Sheriff Ron Peckman and his staff need more space for a kitchen large enough to allow safe meal-preparation, and this includes a commercial dishwasher.

They need more free and unemcumbered space for private interviews, and the inevitable deputy paperwork.

And, now that we're on the subject of space, how about a room or two for long-term prisoners who need counseling services, or those who wish to earn their GEDs?

If our picture of small-town prison life has been shaped by the harmless 1960s TV antics of Barney Fife on "The Andy Griffith Show," then maybe we'd better wake up to the bleak and drug-born-dangerous reality of the 21st century here in Nevada and elsewhere in rural Missouri, where it's just as bleak and dangerous. Human lives are, and will be, at stake here in our town.

You may be tempted to react to these cries for help by thinking, "Well, it serves the prisoner right. I stuck to the straight and narrow all my life, so why shouldn't he/she?"

Well, maybe our humanitarian instincts take a brief but very deep nap whenever the subject of prisoners comes to the surface. (especially since the subject of taxes is never far behind.) In the end, however, a human being is a human being, the law is the law, and if our jail is breaking the law, all of us will eventually be brought to account for it.

Sheriff Peckman reports that 90 percent of Nevada's prisoners are here for drug-related offences. What happens when a violent prisoner decides it's time to act up, and can't resist the temptation in such a funky, easy-to-flaunt jail? How long will our luck last?

We need a new and larger jail, with the new and advanced technology that is normal in today's jails, and it does no good to simply ignore our need or look at it as someone else's responsibility. We've done that for years. The world of penal technology and standards has advanced tremendously since Jesse James was among us.

Now, it's high time for us to face the music and vote "YES" on April 3.

* * * * *

== STATED GOAL A ==
According to the jail editorial, what share of Nevada's prisoners are held for drug-related offenses?
The jail editorial and the records were drawn from unrelated sources.

* * * * *

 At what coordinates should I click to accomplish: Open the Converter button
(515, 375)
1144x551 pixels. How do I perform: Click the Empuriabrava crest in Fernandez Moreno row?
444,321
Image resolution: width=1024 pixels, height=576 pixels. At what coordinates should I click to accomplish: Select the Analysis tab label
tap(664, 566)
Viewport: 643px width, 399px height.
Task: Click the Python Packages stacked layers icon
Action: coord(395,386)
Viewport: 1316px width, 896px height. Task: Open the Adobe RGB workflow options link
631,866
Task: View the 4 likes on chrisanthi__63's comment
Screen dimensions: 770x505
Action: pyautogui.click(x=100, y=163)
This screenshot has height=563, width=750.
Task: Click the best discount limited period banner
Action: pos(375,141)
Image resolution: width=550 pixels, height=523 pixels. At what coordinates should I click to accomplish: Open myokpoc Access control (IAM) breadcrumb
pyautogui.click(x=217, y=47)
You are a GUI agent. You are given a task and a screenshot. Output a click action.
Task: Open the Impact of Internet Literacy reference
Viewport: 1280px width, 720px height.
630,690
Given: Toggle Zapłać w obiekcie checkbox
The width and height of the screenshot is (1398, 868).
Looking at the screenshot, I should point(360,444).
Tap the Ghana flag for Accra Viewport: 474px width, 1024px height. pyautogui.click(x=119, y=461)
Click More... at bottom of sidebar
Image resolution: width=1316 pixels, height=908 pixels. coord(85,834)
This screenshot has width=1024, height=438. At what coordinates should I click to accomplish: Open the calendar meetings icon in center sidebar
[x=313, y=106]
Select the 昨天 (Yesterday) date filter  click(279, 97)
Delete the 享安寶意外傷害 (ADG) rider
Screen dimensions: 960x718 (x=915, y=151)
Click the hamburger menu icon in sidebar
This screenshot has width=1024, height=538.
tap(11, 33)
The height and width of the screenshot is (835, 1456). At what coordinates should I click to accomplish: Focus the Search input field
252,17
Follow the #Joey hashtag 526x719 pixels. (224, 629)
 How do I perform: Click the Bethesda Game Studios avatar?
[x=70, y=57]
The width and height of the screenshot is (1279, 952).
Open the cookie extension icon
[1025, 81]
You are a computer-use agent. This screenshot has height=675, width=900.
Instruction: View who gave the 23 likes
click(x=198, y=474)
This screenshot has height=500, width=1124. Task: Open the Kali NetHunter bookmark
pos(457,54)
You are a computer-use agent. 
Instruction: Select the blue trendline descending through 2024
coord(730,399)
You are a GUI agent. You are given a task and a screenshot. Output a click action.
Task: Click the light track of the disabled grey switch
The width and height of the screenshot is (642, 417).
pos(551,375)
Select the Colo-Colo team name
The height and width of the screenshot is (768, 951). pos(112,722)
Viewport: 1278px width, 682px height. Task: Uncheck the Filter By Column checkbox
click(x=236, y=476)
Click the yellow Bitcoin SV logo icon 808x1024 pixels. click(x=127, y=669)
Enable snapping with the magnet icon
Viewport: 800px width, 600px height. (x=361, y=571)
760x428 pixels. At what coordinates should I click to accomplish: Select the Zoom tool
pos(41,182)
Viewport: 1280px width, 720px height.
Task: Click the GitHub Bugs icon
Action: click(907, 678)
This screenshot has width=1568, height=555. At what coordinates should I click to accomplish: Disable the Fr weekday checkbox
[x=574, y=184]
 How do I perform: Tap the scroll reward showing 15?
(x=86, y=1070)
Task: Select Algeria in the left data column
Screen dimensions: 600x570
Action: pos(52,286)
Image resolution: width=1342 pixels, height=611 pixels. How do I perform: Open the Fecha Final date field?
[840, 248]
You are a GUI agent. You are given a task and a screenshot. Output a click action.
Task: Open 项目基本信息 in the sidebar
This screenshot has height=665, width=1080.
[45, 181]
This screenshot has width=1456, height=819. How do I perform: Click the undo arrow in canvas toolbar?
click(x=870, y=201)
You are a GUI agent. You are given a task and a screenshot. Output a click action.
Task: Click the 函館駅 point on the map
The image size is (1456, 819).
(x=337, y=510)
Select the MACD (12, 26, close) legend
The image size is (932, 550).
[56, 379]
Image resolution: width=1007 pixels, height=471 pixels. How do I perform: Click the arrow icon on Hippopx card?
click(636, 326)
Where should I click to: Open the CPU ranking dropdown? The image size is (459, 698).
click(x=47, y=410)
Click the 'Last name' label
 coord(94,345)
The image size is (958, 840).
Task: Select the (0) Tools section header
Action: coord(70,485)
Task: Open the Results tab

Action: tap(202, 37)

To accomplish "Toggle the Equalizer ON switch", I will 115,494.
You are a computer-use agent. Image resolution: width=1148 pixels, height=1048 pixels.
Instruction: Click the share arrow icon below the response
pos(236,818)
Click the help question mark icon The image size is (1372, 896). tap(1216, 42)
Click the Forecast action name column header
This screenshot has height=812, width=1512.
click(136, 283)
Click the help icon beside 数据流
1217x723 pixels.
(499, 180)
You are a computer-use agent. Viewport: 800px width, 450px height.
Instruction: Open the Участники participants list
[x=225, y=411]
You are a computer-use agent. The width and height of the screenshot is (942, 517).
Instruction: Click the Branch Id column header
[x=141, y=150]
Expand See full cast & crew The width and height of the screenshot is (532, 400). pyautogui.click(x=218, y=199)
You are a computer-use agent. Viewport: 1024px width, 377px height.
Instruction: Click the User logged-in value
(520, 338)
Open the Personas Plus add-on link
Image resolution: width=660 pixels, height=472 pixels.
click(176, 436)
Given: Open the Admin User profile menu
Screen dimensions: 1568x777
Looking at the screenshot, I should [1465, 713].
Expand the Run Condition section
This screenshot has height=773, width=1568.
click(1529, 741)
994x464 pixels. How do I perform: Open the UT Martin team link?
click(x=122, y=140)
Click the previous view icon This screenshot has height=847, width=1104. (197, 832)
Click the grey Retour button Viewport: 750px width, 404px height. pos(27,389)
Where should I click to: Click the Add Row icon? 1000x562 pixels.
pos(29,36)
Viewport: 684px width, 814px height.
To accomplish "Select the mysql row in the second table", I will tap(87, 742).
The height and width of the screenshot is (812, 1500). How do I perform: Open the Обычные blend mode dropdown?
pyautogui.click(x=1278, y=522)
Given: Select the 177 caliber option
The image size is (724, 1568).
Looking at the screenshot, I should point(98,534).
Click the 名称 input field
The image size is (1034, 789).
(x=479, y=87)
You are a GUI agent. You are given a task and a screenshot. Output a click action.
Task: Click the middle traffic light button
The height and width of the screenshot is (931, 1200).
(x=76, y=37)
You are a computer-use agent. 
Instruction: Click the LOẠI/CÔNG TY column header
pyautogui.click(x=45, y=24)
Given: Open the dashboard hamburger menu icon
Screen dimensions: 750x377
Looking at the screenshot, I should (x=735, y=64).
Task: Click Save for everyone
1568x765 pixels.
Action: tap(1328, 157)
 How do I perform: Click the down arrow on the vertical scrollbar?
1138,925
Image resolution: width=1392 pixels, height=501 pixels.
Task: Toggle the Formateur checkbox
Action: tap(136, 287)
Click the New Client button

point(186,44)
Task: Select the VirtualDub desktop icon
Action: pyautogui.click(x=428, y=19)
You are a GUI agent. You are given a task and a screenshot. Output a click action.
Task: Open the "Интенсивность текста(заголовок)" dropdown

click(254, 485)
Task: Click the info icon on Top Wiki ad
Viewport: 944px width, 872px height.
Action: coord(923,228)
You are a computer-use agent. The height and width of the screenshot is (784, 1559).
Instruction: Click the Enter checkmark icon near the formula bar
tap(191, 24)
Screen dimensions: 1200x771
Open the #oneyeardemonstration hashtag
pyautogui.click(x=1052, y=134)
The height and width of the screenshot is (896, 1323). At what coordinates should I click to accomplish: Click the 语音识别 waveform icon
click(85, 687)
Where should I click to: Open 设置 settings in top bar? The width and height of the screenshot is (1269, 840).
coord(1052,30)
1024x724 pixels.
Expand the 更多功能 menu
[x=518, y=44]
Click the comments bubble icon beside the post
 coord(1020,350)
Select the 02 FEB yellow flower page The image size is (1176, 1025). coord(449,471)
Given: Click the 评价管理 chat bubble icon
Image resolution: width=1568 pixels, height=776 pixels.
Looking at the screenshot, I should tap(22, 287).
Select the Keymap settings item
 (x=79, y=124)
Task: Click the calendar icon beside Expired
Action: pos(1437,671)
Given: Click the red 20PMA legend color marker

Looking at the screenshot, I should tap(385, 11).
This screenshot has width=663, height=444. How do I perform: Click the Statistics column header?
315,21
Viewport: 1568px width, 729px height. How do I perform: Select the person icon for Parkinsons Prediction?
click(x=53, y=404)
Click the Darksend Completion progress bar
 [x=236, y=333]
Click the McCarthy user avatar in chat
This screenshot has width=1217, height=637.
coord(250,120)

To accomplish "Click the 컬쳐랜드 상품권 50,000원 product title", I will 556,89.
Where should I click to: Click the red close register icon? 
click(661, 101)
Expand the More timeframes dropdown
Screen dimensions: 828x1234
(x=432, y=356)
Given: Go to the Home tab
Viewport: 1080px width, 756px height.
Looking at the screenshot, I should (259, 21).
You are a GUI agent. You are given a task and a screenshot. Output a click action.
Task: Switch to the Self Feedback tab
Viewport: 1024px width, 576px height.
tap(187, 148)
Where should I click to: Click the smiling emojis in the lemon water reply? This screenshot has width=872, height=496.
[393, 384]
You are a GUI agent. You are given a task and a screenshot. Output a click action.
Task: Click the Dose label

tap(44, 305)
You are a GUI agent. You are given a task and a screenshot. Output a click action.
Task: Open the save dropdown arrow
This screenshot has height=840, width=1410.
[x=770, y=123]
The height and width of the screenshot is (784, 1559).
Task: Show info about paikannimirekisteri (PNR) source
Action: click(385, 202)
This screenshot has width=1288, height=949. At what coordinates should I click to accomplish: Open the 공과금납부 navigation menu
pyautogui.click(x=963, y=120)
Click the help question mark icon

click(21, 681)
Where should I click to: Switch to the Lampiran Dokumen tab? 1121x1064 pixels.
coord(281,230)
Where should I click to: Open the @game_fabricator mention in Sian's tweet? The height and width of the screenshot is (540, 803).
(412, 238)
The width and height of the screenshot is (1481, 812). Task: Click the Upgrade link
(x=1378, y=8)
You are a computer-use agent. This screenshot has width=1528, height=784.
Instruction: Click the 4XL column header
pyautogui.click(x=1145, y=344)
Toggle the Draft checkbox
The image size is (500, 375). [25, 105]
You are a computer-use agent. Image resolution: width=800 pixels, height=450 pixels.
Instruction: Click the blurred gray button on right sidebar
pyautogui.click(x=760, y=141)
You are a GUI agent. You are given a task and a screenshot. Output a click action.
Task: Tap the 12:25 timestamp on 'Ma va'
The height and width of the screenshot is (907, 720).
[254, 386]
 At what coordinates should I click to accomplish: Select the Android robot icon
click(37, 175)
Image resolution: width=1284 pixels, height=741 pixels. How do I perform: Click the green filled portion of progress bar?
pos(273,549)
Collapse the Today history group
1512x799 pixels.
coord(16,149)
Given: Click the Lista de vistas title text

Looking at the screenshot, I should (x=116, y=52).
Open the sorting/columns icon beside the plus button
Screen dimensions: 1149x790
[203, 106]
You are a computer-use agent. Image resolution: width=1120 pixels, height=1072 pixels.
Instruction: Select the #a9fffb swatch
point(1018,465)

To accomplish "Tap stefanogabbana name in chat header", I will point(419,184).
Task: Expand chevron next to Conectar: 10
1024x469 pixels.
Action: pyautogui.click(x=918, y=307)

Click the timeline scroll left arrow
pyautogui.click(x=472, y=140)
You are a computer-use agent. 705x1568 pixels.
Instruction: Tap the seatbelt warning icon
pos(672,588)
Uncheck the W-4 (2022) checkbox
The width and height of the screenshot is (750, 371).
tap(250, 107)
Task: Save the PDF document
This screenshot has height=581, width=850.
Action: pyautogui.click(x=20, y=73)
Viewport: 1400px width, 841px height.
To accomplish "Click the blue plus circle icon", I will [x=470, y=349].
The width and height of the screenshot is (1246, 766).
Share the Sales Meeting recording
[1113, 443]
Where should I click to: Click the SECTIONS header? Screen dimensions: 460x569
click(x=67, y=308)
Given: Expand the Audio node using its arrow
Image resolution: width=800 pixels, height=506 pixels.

* * * * *

== STATED GOAL B ==
Copy the records verbatim, starting at the line that contains "Given: Expand the Audio node using its arrow" and ending at the last line of the records.

== CORRECT RESULT A ==
90 percent

== CORRECT RESULT B ==
Given: Expand the Audio node using its arrow
Image resolution: width=800 pixels, height=506 pixels.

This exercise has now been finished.